# Best Way to Keep a Hot Horse Calm Under Saddle



## corinowalk (Apr 26, 2010)

Consistant work is usually very helpful for hot horses. My last horse was hot but controlable with the right recipe. 

What is she being fed? Nicos big problem was too much starch in his diet. Once he was brought back down from all the sugars of sweet feed, that was half the battle. 

He had to have consistant, 5 days a week work. I lunged before but not to get him to run it out...but to see what I was working with and to get him focused on me. No more than 5 minutes and only walk, trot. 

Make sure all is right in the pain department. No saddlefitting issues that can cause a horse to be jiggy and hot. No mouth problems, bit problems. 

Good luck.


----------



## MacabreMikolaj (May 9, 2009)

Looooots of transitions and pattern type work - if you're in an arena, don't just ride the rail, do tons of figure 8's and serpentines, changes of direction, etc. Same at the canter - if she's getting worked up, immediately ask for smaller circles.

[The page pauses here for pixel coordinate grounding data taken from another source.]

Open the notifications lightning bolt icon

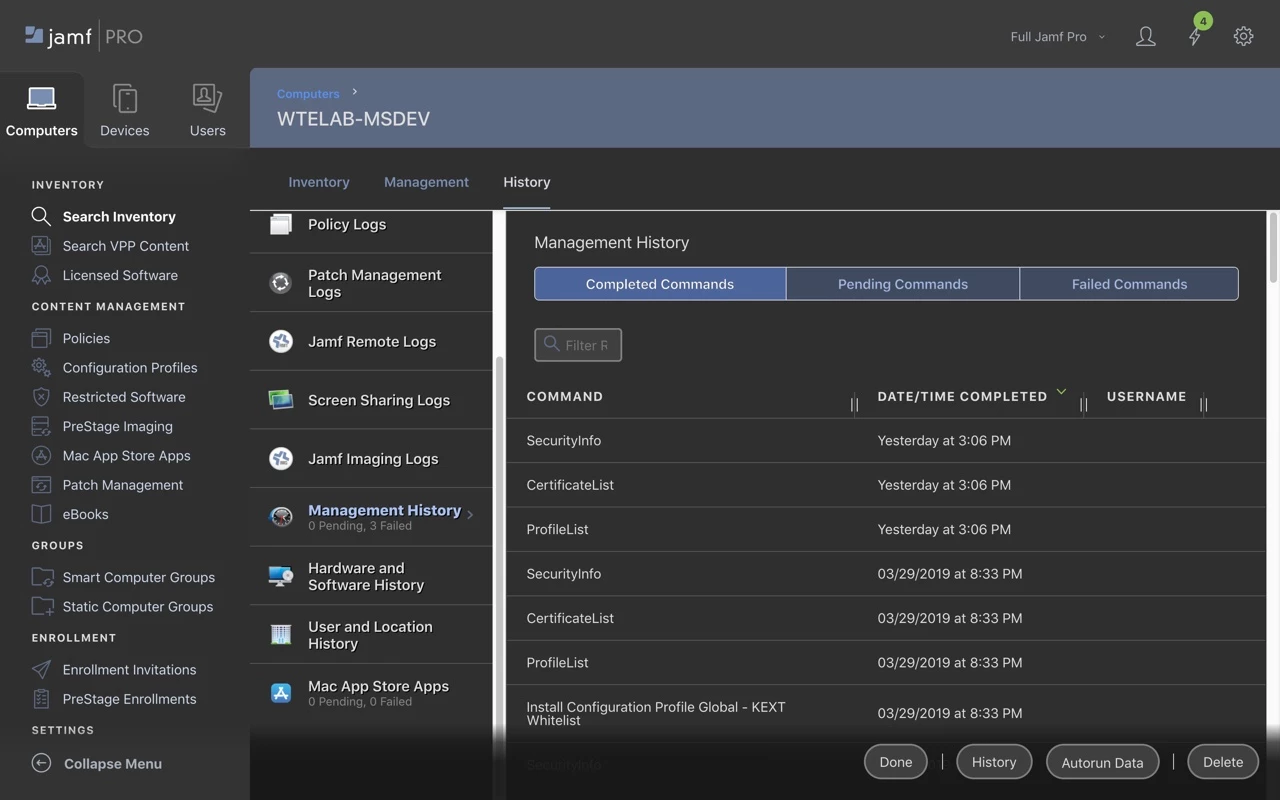point(1195,37)
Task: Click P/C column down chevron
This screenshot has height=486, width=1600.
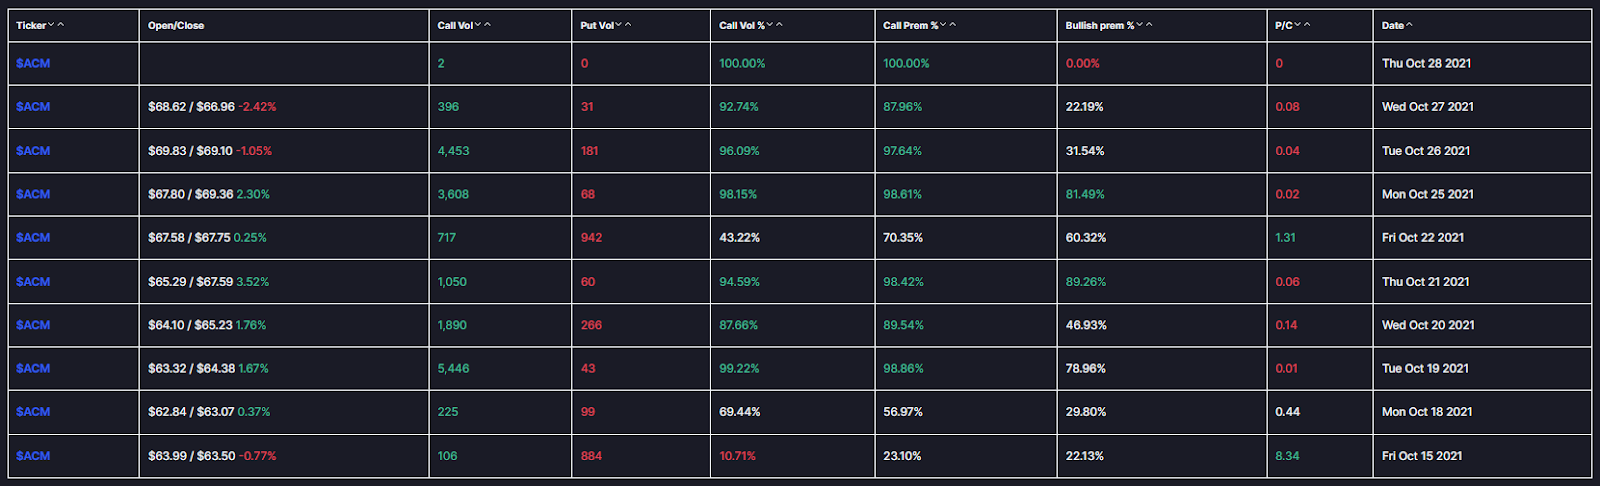Action: 1298,25
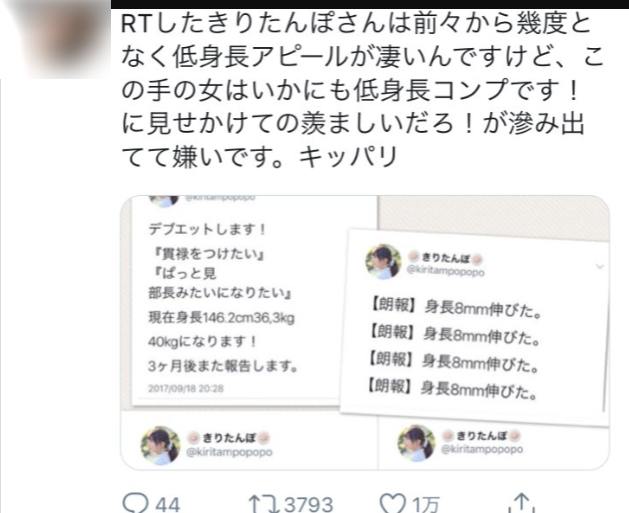Open the attached tweet screenshot image

[365, 333]
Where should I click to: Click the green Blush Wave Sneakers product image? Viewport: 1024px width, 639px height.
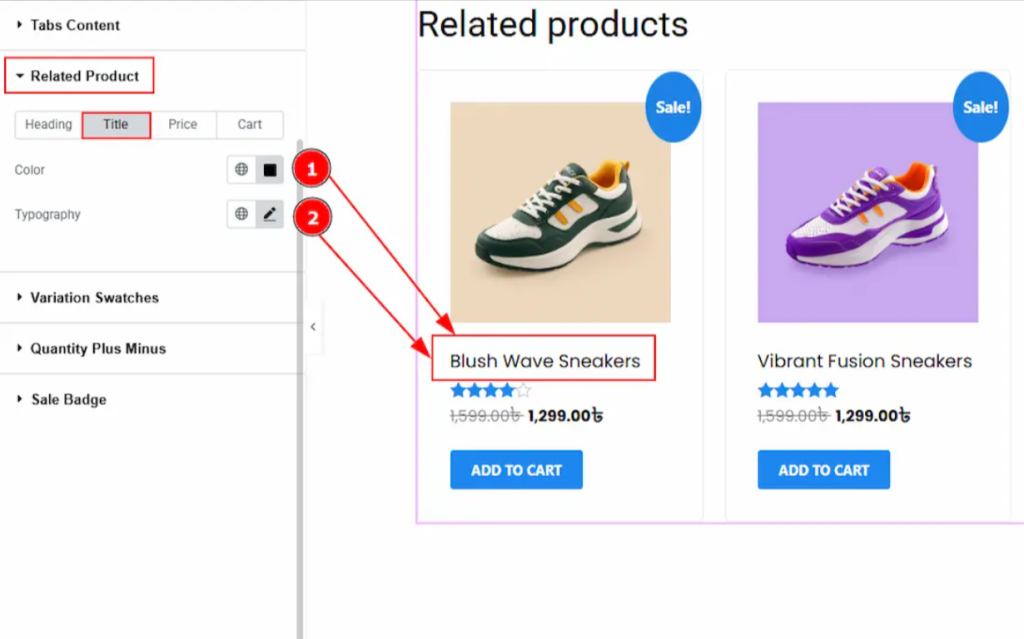coord(560,212)
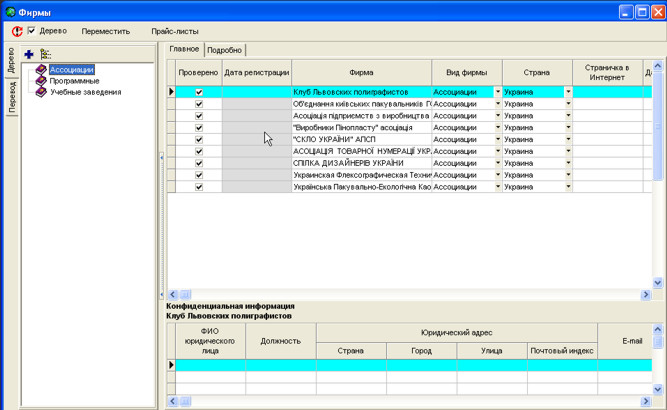This screenshot has width=667, height=410.
Task: Uncheck Проверено for Клуб Львовских полиграфистов
Action: point(199,92)
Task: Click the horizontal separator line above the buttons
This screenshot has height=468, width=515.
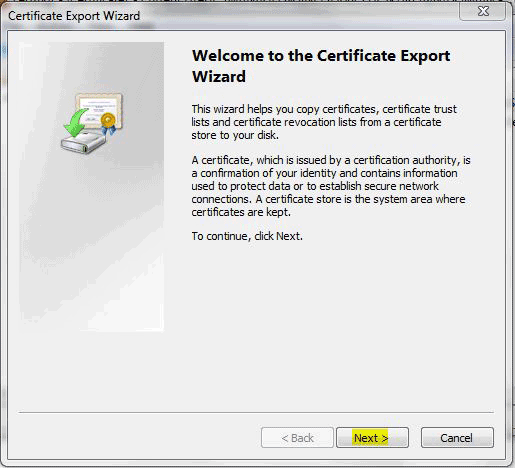Action: (x=256, y=412)
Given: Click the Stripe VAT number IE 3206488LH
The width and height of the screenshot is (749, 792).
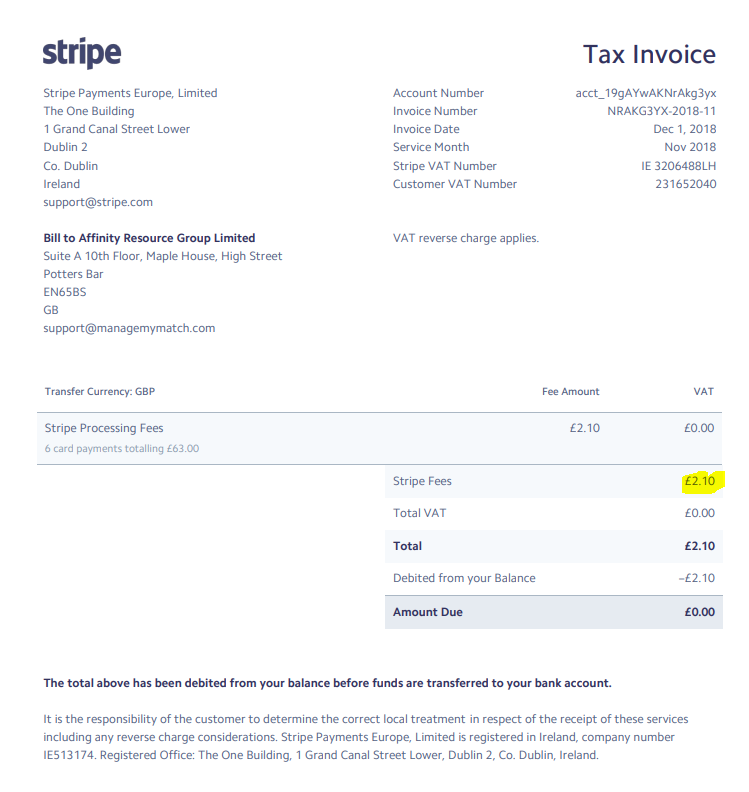Looking at the screenshot, I should point(678,166).

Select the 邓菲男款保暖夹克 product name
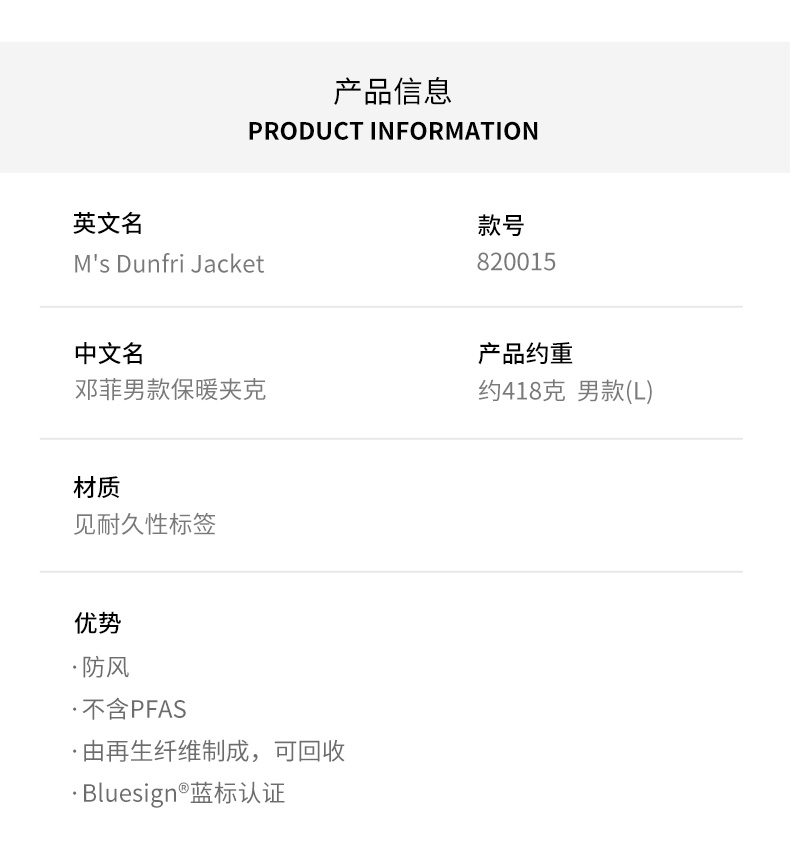(170, 390)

Hot horses usually just need more to think about - they're go-go type horses and if you don't channel that energy into something that makes them think, they get bored and simply want to run and have fun. I can ride my Paint filly in ENDLESS circuits around the arena and she's happier then anything. My Arab I have to be doing tons with her - transitions, circles, loops, etc. or she just gets silly and starts being a goon wanting to run.

Hot is usually just a term to describe a high energy horse who isn't being channeled properly. I dislike the term because people associate it with something bad, when MOST upper level Dressage horses (for example) are "hot" horses - but the energy is being channeled and ironically makes them look super calm when in reality a truly "calm" horse likely isn't going to make it in Grand Prix Dressage because they need such immense energy reserves.

Best of luck!


----------



## EmilyRosie (Oct 8, 2010)

Hi,
At the barn I ride at the horse I ride can be extremely excited so what I do is I breathe deeply and sit into my seat and be extremely calm and relaxed which helps her to relax. If that doesn't work usually every single time she tries to do a transition without me asking I circle her...sometimes I end up dizzy but it works. If neither of those work and she is still speeding up 1 of 2 things ride it then bring her down of keep riding it until she wants to stop then push her too keep going for like 10 seconds. If none of those work I would definitely lunge her before riding. I see your dilemma with that though because she is only hyper sometimes. So I hope this helps


----------



## JenC (Apr 26, 2010)

Thanks everyone. I will definitely try serpentines and circles. I have to work on staying calm myself, for sure. When she speeds up, I automatically tense.... which I'm sure makes her tense, then I start bouncing in the saddle instead of staying deep and smooth, and then it all falls apart. 

BTW, she is only being fed alfalfa hay, no sweet feeds at this time, because her work load is not that heavy.


----------



## hyperfocus2011 (Oct 11, 2010)

Circles, circles, circles. As soon as she gives you a little more speed than you ask for take her in circles. Large ones at first then tighten them up if she isn't responding. The only downfall of this is if the arena is very busy. Also did you ride with other horses around this time and not last time??? Did anything change? Was the weather fresher?


----------



## JenC (Apr 26, 2010)

hyperfocus2011

I was by myself in the dressage (rubber) arena. The only thing I can think that she was possibly reacting to, was a frisky horse being lunged in the round pen next to us, but honestly, she didn't seem to be paying attention to him at all. 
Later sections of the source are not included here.